Covering the global threat landscape

Dorkbot: hunting zombies in Latin America

Pablo Ramos ESET

Win32/Dorkbot appeared at the beginning of 2011, and in just a couple of months the volume of Dorkbot detections increased until it became the malware with the most impact in Latin America over the whole year. This threat uses removable media and social networks as its means of spreading and achieved the highest position in threat ranking statistics in only three months. Ngrbot (as its author prefers to call it, or Win32/Dorkbot as the AV industry prefers) stands out as the favourite crime pack for Latin America's cybercriminals and it is widely disseminated through a wide variety of media and vectors.

Lots of small botnets have been detected and are being used for information theft such as personal data and home banking credentials from compromised computers.
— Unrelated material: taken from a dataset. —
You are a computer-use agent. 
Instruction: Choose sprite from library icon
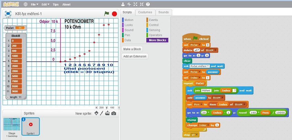click(x=96, y=114)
Spreading through .LNK files via removable media, customized messages through social networks like Facebook, and using local news or compromised web pages, systems are being converted into bots controlled through the IRC protocol.
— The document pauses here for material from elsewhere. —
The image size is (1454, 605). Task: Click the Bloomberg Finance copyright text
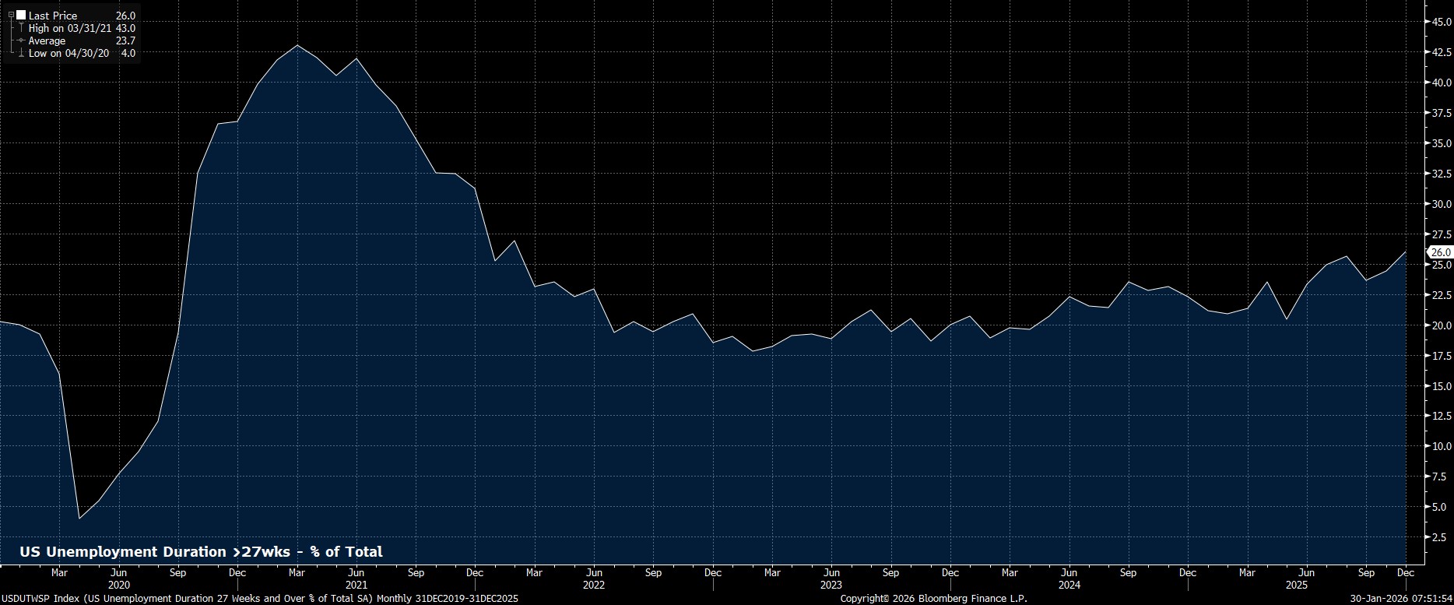coord(933,599)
In this paper the main capabilities and features of Win32/Dorkbot are introduced, and we show its evolution into different versions, starting with AUTORUN spreading, and moving on to the use of LNK files and information-stealing techniques. Win32/Dorkbot.B is the most widely spread variant of this worm, its constructor having been leaked and made available on the web. We tracked down one of the active botnets in the region and reviewed the main activities performed by the cybercriminals.

The investigation came up with thousands of bot computers reporting to the bot master, who used several servers and vulnerable web pages for the implementation of phishing attacks and propagation of threats.
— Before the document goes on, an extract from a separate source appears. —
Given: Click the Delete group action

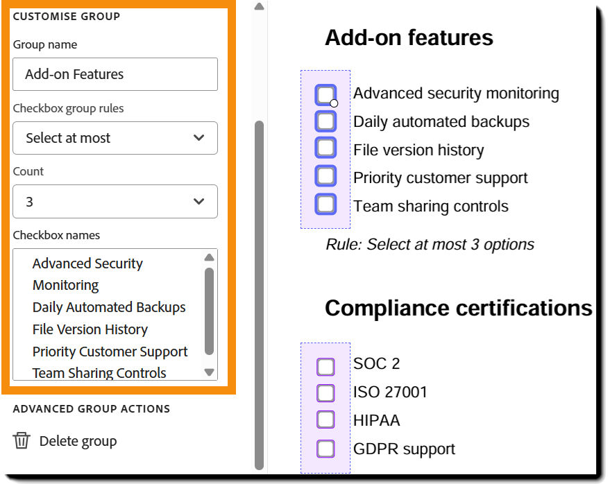Looking at the screenshot, I should (79, 440).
Social media messages have been used to spread copies of this malware through Facebook and Windows Live Messenger. Some of the topics used for spreading included presidents, celebrities and accidents all over the continent and the rest of the world. Also, email accounts are being stolen/hijacked by this malware.

We also comment on why and in what ways Win32/Dorkbot's activity in Latin America differs from the rest of the world, including trends that involve Internet usage, social media and user education. These combinations are a direct cause of the massive infection rates detected in the region. The main features, including botnet control, bot commands and protocols are described in this paper.